É incrível que me perca eu em detalhes de museu tendo à volta tanta aguerrida guerra, tanto prognóstico, diagnóstico, elucubradas pseudosoluções, resmas de crítica exibindo fundamentos e saberes díspares, ou não fossem senão uma amálgama opinativa. Pois, mas acontece-me.
Ademais, andam as gentes augurando fins de um governo a começar, do mesmo modo que auguraram e trabalharam para o finalmente(!) do anterior. Ninguém nos serve, e parece que só o 25 de Abril conseguiu o passo em frente; no dia seguinte, análises e mais análises, e voltámos ao de sempre: a rotina briguenta entre esquerda e direita que agora é ultra, e a mim me parece outra coisa. Para que vou eu falar disto, se toda a gente fala e o diz melhor e também pior que eu, mas tenho certeza que não acrescento. Penso, aliás, que o problema é mais extenso e o mal mais entranhado, talvez mesmo irrestrito, sem retirar à bolha política a responsabilidade que lhe pertence ou devia pertencer. Se tenho esperança? No sentido em que espero sempre que melhoremos como país e como povo, sim, mantenho a esperança; mas creio ser problema pessoal, erro genético como tantos.
Proponho antes falar da beleza das jovens retratadas, lembro por exemplo uma que se faz acompanhar de um cão tal qual o Matrix que Deus tem; neste aspecto, pendo para Aristóteles, o meu céu está cheio de cães e gatos acompanhando os donos. E bastou rever o Matrix tão alegre como carinhoso, para a jovem me surgir linda. Verifiquei também que a moda não existe nos animais, passaram séculos e aquele quadrúpede era igualinho ao meu cão, enquanto eu, felizmente, não sou obrigada à tortura que devia ser o vestuário feminino. Revi várias jovens, já as vou reconhecendo em sua pose eterna, os mesmos anéis de cabelo sem mudança, olhos ainda esperançados. Que idade teriam. O mundo do retrato pictórico ama as jovens e também senhores ou senhoras importantes, mas quase punha a cabeça no cepo, assumo que os modelos juvenis seriam mais prazerosos de pintar. Intrigou-me o retrato de certo jovem vestido de negro e de nome Marco que se fez retratar com a mão pousada sobre um livro aberto e tendo logo acima, nuazinha, a reconhecível Vénus de Milo, tão decepada como pertence.
Dos tapetes que são pequenas e grandes maravilhas se as contarmos ao metro quadrado, digo que gostei sobretudo dos mais gastos. Quantos pés por ali avançaram e talvez que nenhum do povo, razão para me debruçar com mais interesse sobre os pequenos tapetes muçulmanos usados na oração: estão puídos no sítio onde ajoelhavam e prostravam cabeça e mãos. Terá passado por eles muita ficção orante, devaneios, planos macabros; mas também muita prece crente, muito pedido impossível, quem sabe se genuínas lágrimas (os homens também choram).

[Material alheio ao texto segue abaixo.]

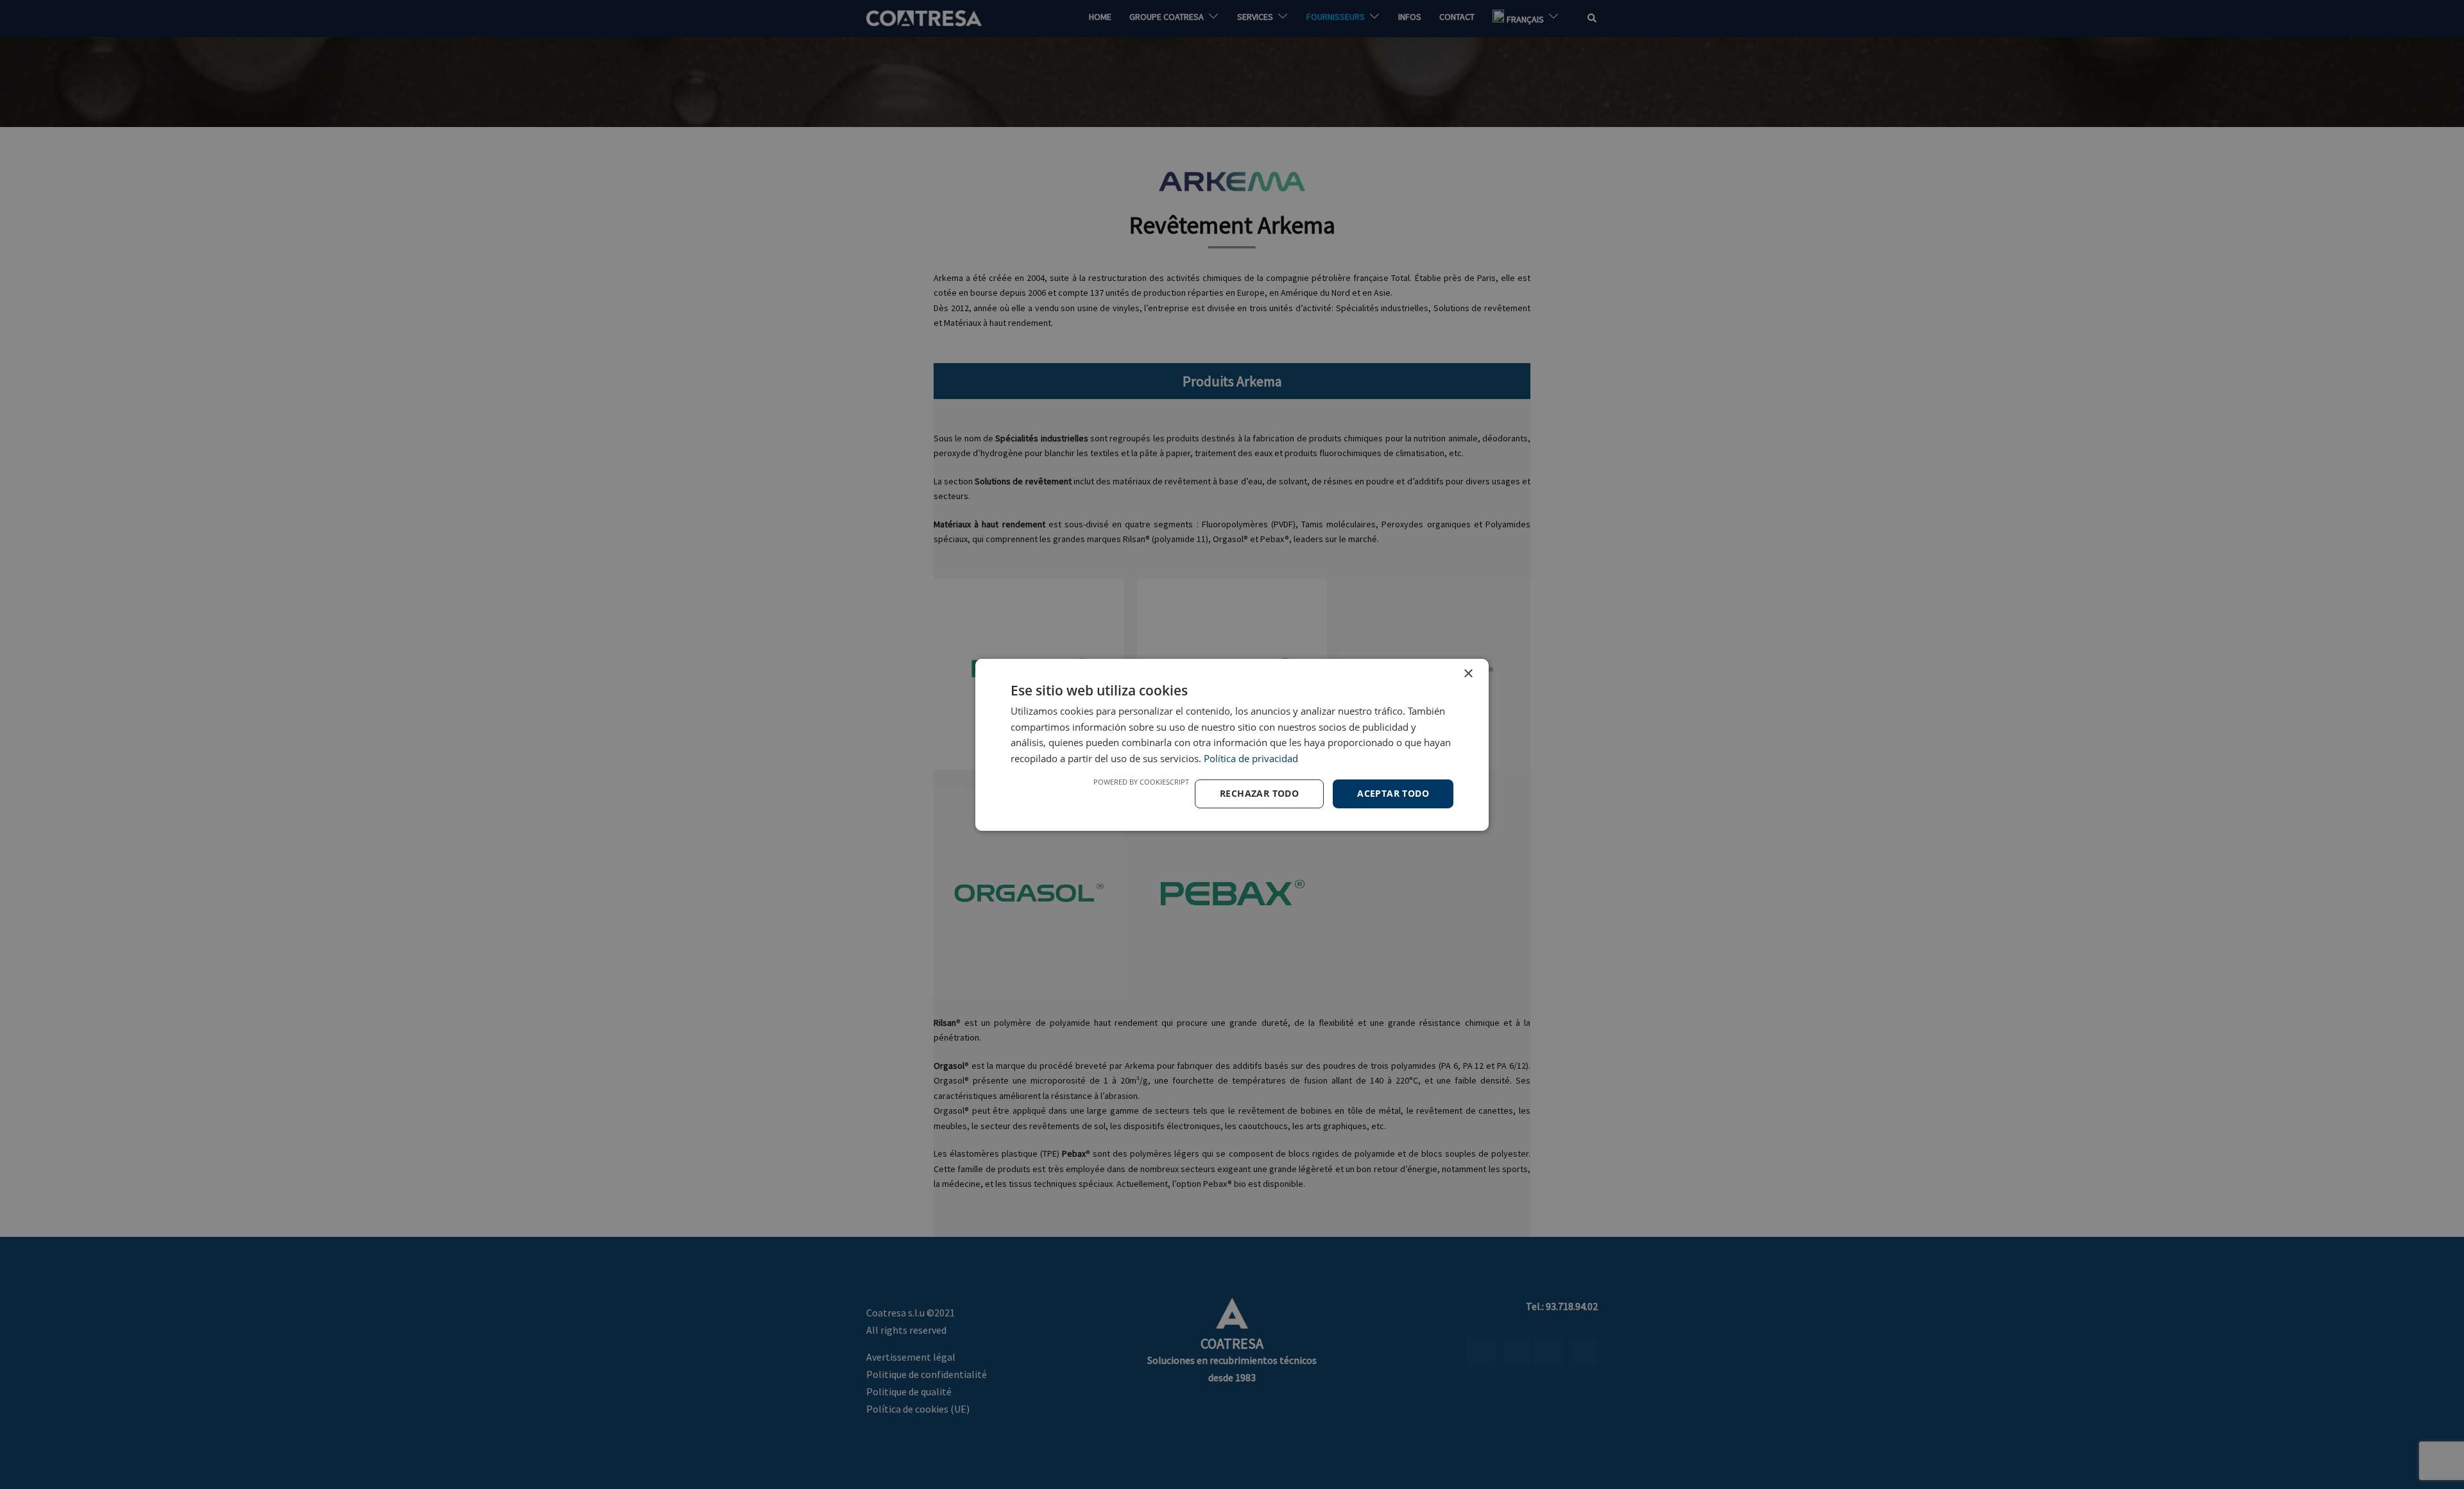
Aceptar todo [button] (1393, 793)
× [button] (1468, 673)
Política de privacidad (1251, 758)
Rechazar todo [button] (1259, 793)
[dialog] (1232, 744)
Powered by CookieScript (1141, 782)
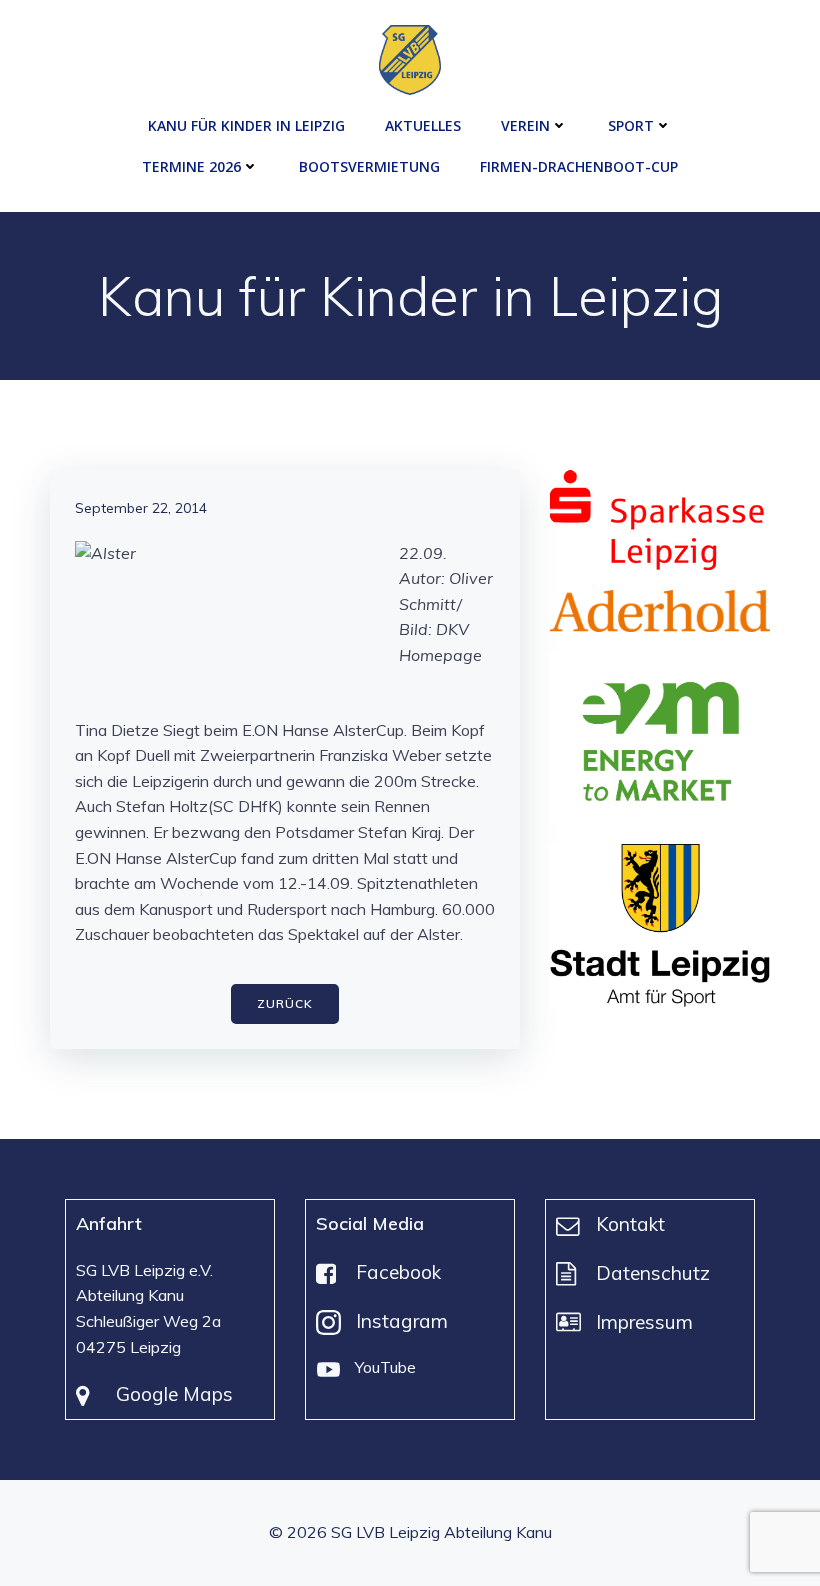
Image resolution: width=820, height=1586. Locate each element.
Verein (525, 125)
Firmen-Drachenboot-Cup (579, 166)
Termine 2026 (191, 166)
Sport (631, 125)
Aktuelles (423, 125)
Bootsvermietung (369, 166)
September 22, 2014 (141, 508)
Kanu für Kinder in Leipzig (246, 125)
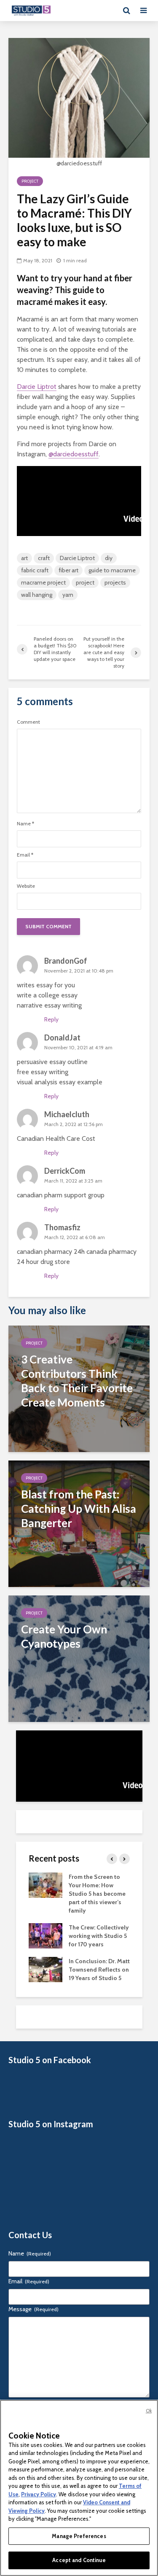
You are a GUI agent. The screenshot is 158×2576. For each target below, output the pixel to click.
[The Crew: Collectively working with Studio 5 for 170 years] (45, 1935)
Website (26, 886)
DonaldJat (62, 1037)
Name (25, 823)
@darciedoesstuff (73, 454)
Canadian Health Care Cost (56, 1138)
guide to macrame (112, 570)
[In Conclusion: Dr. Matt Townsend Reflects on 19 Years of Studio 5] (45, 1969)
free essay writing (42, 1072)
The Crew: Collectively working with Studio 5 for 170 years (99, 1936)
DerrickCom (64, 1170)
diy (108, 558)
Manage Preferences (79, 2536)
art (24, 558)
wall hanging (36, 594)
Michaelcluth (66, 1114)
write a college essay (47, 995)
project (85, 582)
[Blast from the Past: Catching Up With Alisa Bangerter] (79, 1523)
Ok (149, 2411)
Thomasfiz (62, 1227)
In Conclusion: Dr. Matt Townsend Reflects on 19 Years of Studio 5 (99, 1969)
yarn (67, 594)
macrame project (43, 582)
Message (33, 2309)
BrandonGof (65, 960)
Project (29, 181)
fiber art (68, 570)
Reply (51, 1019)
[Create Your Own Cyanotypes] (79, 1658)
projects (115, 582)
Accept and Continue (78, 2560)
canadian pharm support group (60, 1195)
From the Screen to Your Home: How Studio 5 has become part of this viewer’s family (97, 1893)
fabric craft (34, 570)
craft (44, 558)
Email (25, 854)
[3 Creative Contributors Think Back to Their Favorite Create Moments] (79, 1388)
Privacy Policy (38, 2494)
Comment (28, 722)
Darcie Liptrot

Continuando viagem, verifico não dar pela vigilância discreta. É verdade que as luzes apontam as pinturas e o mais que é de ver, mas sou grata a que não se levantem, perturba-me se algum se ergue e vem rondar feito sombra, "estou aqui". Ali, ninguém diz que está, e é como se não esteja. Só as obras têm voz. O exercício é olhar e escutá-las. Ali é o recôndito desejado, onde o visitante satisfaz o olhar e pensa diferente e distinto em cada vez.
O remate final: admirar e perder-me em Lalique. Objectos tão delicadamente bonitos! Requinte.
Depois? Bom, depois saio e dirijo-me à entrada principal. Desço para o amplo lugar que leva a anfiteatros e bar, procuro um sofá sossegado, descanso a eficácia das pernas e devaneio. Desta vez sofri uma interrupção assaz palerma: toca o telemóvel e, de chofre, a pergunta, "em 2013 qual era o teu livro preferido, tem oito letras". Dei uma gargalhada, pois não era anedótico?!